● Problem statement: Here is a block of records. Copy every line in it that includes "this".

● Dataset records:
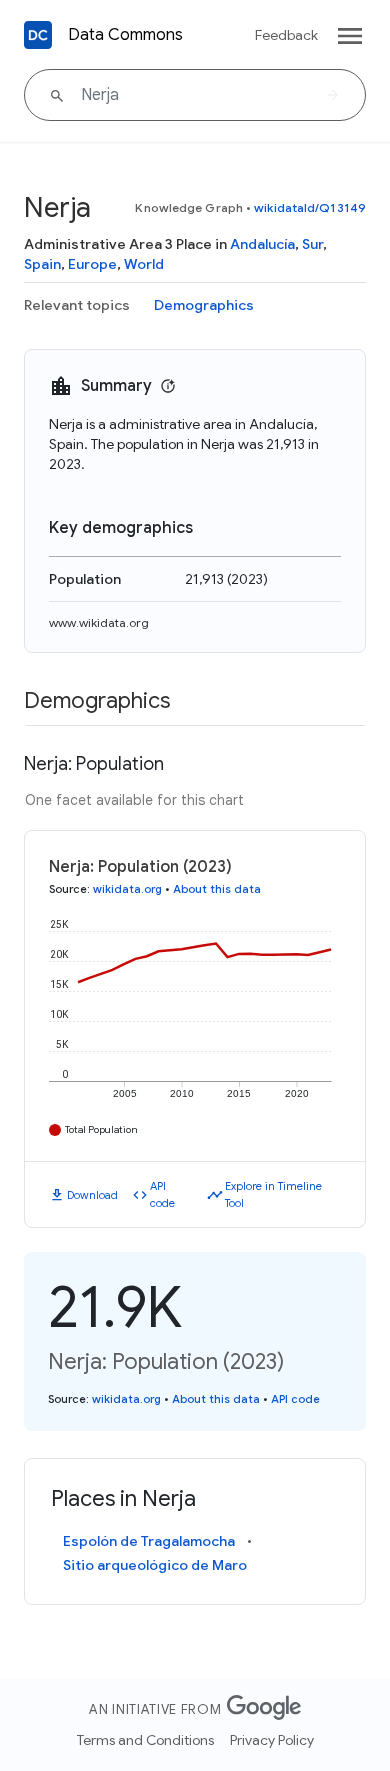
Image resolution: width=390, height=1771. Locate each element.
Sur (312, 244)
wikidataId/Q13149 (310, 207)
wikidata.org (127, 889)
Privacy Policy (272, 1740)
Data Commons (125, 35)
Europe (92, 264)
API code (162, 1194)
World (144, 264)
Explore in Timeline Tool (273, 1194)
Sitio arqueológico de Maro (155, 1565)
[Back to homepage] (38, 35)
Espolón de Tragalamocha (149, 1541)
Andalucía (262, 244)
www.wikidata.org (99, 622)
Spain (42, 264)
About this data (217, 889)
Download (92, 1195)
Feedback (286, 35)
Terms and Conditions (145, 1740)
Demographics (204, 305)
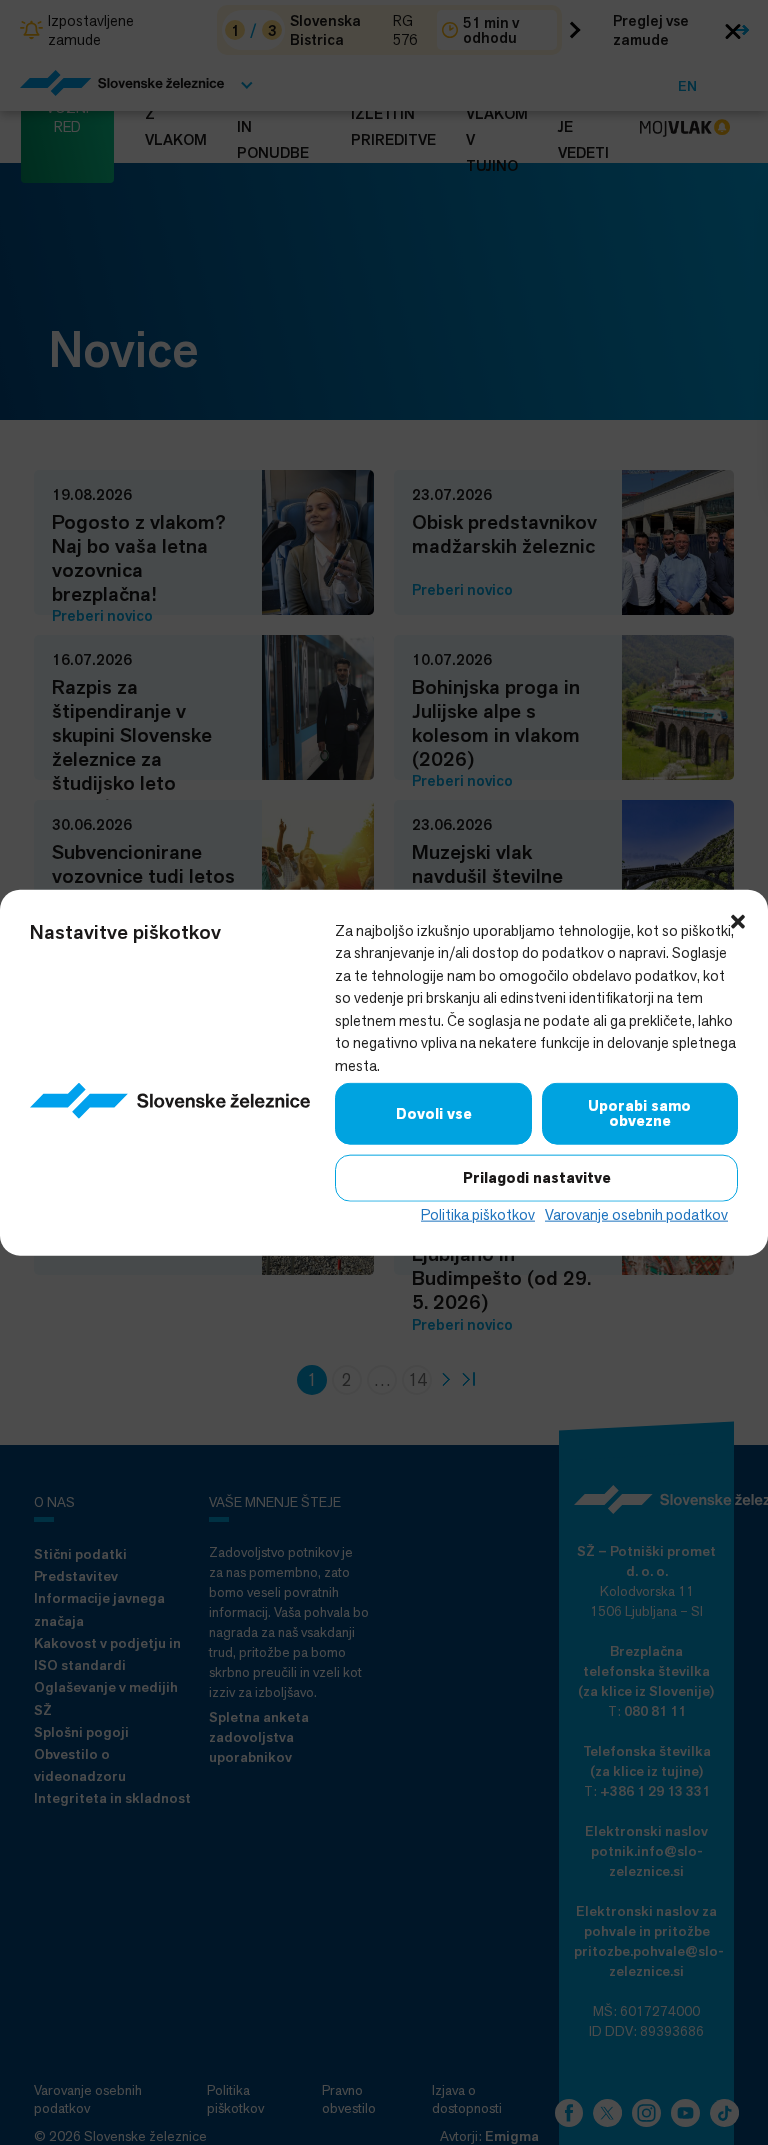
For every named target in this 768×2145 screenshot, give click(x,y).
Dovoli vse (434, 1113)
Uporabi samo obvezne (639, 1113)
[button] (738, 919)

● Expected answer:
About this data (217, 889)
For every named target in this 768×2145 screenshot, give click(x,y).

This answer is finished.